Yesterday proved to be yet another interesting day at Centennial/Sarah Cannon. Last Wednesday my appointment was at 11, and I left there at 5:15. Yesterday mom and I got there at 7 am and left at 4:45. Both days I was only supposed to be there a few hours.
My CT scan did not reveal a kidney stone. It did reveal that my cancer has continued to grow unabated. The vectibix had done nothing. It also revealed a lot of fluid in my abdomen, called ascites, which basically makes me look and feel pregnant, and this is likely responsible for much of my pain. Most likely this fluid build up is due to the widespread cancer. The scan also revealed a “large pericardial effusion,” which is a large build up of fluid around my heart. This information was determined in the middle of my first bag of blood with my tranfusion. This sent everyone into a bit of a tailspin, meant I needed an echocardiogram right away, and meant we were in a holding pattern with the tranfusion until the echo was performed and analyzed. I was obviously fighting a lot of fear during this time.
The good news is the echocardiogram was just fine. The nurse said, “It showed a completely different picture than the CT scan did. The echo looks great.” There was a bit of fluid around the heart but that is normal with cancer treatment.
I came home feeling pretty discouraged last night. I felt I should be elated about the echo results, and the fact that there was no kidney stone, and about the fact that they didn’t find that my kidneys were full of cancer. But I was just very tired, very sore, and devoid of hope. Oh, I failed to mention they also found that there is a lot of “junk in my lungs,” primarily in the base of my right lobe (just above my liver). They said it could be metastases, but it could also be pneumonia (I’ve started a 7 day course of cipro), or just atelectasis from not breathing deeply enough because of pain. I know that I breathe very shallow due to pain, so I am trying to fix my mind on the fact that that is the cause. The nurse encouraged me to try and take deeper breaths at times to open up those bases of my lungs and I am doing so. Still, I am discouraged because I am having to take so much pain medicine these days to keep the pain in control.

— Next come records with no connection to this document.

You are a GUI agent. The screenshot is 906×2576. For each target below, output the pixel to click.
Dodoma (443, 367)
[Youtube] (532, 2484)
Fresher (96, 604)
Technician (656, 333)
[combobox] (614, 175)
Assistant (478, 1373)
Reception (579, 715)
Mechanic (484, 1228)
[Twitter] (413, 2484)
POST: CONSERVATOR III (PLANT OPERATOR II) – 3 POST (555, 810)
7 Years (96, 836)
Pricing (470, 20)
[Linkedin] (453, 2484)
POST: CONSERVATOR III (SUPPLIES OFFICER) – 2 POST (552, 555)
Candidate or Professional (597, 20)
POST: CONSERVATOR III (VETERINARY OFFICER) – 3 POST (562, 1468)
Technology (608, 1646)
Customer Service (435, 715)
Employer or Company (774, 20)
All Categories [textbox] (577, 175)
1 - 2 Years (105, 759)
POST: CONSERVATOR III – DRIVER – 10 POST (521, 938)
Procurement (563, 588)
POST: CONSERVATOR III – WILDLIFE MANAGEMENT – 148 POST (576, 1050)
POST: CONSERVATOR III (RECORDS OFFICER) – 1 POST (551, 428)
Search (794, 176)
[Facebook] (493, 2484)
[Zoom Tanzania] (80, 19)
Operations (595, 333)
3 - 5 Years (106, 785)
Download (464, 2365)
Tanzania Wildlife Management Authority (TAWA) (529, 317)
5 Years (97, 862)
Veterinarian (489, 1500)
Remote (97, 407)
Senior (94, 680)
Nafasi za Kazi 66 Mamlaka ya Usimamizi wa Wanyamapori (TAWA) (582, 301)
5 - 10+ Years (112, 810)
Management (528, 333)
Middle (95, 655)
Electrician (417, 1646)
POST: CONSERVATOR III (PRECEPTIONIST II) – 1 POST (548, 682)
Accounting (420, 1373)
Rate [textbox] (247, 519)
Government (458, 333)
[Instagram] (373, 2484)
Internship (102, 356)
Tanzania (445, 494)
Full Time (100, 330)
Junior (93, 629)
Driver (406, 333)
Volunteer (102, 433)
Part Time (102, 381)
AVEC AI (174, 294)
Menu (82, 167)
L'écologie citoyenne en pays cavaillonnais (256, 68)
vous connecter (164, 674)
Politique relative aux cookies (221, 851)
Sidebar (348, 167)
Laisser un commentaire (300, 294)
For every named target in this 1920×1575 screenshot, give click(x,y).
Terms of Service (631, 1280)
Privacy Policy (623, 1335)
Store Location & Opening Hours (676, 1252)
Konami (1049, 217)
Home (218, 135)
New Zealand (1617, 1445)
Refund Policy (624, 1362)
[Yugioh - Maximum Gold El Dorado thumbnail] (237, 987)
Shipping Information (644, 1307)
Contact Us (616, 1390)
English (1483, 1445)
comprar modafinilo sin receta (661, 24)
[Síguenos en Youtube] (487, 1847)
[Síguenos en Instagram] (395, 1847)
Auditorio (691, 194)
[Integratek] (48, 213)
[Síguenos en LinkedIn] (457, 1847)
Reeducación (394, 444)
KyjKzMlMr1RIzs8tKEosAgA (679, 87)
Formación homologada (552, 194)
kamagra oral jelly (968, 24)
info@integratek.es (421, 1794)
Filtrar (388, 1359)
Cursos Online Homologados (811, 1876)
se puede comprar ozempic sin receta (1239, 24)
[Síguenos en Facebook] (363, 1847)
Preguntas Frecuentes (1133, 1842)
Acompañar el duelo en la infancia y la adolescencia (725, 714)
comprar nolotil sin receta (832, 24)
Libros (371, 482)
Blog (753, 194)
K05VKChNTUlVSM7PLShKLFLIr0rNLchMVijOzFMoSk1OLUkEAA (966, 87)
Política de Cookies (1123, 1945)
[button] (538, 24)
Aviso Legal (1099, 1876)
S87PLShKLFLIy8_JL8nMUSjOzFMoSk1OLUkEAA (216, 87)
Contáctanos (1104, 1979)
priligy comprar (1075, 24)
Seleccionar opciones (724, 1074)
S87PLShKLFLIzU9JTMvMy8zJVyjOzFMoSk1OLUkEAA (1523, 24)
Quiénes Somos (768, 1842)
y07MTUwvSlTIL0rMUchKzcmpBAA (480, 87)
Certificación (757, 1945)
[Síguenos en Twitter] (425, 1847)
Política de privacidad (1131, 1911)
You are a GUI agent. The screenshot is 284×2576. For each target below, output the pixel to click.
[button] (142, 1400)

But then today my hope has returned. I actually feel better today than I have in weeks in terms of energy and stamina. I have been on my feet a LOT today. I seem to have much less shortness of breath. Everything is still on track to begin the study next Friday, and the oncologists and nurses are very optimistic that these drugs will work for me. Their hope is rubbing off on me.
Please pray that tomorrow is a good day for me as well since it is an important day for us.
As always, I can’t thank you enough for praying for me.